Temsilcide yanılma söz konusudur. Temsilcide yanılmanın hukuki yaptırımı, hasımda yanılmada olduğu gibi ağır bir sonuç doğuramaz.

işletmenin bütününü sevk ve idare edenler, başka bir şart aramaksızın işveren vekili sayılırken; işletmenin değil de işyerinin bütününü sevk ve idare edenlerin 18. madde anlamında işveren vekili sayılabilmesi için ilave olarak, işçiyi işe alma ve işten çıkarma yetkisini haiz olma şartı aranır. İşyerinin tümünü sevk ve idare ile işçiyi işe alma ve işten çıkarma yetkisi birlikte aranır. Bu işyeri merkeze bağlı bir işyeri de olabilir. Dolayısıyla Kocaeli şubesi müdürü işyerini sevk ve idare etmekle beraber, özgür iradesi ile işçi alma ve işten çıkarma yetkisi yoksa İş Kanunu’nun 18. maddesi anlamında işveren vekili sayılmaz. Bu durumda ihtarnamenin hukuki sonuç doğurmayacağı düşünülebilir.

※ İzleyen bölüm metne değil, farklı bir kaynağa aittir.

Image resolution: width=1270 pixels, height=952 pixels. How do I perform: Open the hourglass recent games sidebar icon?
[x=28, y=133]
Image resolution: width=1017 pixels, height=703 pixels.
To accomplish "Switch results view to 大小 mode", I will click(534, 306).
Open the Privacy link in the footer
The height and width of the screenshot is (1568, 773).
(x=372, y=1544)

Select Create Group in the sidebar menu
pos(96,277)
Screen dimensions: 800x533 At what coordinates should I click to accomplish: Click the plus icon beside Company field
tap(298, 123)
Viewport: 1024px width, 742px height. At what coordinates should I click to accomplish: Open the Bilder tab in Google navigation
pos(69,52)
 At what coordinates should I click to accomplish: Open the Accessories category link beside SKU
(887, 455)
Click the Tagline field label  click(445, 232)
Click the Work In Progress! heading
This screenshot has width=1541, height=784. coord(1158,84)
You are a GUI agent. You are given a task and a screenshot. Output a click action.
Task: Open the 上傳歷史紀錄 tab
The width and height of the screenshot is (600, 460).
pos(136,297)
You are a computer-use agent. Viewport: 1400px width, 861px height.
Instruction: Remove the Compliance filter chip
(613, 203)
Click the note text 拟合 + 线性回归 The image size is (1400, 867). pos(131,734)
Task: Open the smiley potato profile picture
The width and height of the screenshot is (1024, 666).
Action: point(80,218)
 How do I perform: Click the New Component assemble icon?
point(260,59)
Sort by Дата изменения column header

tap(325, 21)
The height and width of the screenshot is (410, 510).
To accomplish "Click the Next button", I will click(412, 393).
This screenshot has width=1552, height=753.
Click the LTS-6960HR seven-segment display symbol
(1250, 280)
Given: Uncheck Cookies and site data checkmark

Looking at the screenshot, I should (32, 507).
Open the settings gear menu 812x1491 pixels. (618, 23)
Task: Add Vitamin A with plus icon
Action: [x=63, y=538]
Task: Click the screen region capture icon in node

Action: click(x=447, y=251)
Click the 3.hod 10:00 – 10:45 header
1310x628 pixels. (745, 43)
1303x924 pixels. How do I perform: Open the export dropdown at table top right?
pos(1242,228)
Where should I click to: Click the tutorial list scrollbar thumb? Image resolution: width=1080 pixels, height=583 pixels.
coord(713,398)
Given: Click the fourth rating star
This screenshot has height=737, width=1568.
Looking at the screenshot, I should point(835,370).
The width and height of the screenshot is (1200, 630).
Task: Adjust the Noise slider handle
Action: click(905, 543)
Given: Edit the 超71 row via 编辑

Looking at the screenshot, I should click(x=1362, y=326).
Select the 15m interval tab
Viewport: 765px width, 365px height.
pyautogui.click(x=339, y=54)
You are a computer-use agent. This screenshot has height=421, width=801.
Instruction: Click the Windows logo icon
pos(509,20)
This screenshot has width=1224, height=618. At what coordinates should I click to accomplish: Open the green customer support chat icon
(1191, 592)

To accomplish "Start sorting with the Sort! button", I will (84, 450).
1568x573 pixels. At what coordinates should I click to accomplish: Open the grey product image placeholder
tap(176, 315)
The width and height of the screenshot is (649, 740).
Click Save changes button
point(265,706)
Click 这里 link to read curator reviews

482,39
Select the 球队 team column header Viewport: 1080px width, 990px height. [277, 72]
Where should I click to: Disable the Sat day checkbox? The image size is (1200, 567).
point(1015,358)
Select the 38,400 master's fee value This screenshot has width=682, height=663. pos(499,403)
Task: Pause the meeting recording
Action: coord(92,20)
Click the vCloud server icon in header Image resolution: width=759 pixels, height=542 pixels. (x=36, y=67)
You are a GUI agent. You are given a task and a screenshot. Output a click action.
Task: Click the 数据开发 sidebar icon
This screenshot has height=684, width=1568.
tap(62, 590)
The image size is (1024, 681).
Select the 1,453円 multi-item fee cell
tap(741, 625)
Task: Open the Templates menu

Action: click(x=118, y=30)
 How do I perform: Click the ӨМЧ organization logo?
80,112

Ancak,açılacak dava şubeyi ilgilendirmektedir. Hakiki veya hükmi bir şahsın muhtelif mahallerde şubeleri bulunduğu takdirde, o şubenin muamelesinden dolayı, o şubenin bulunduğu mahalde dahi davanın ikame edilebileceği hükmü HUMK.'da düzenlenmiş olmakla, gönderilen ihtarnamenin şubeye tebliğ edilmiş olması karşısında temerrüt olgusunun gerçekleştiği kanısındayım.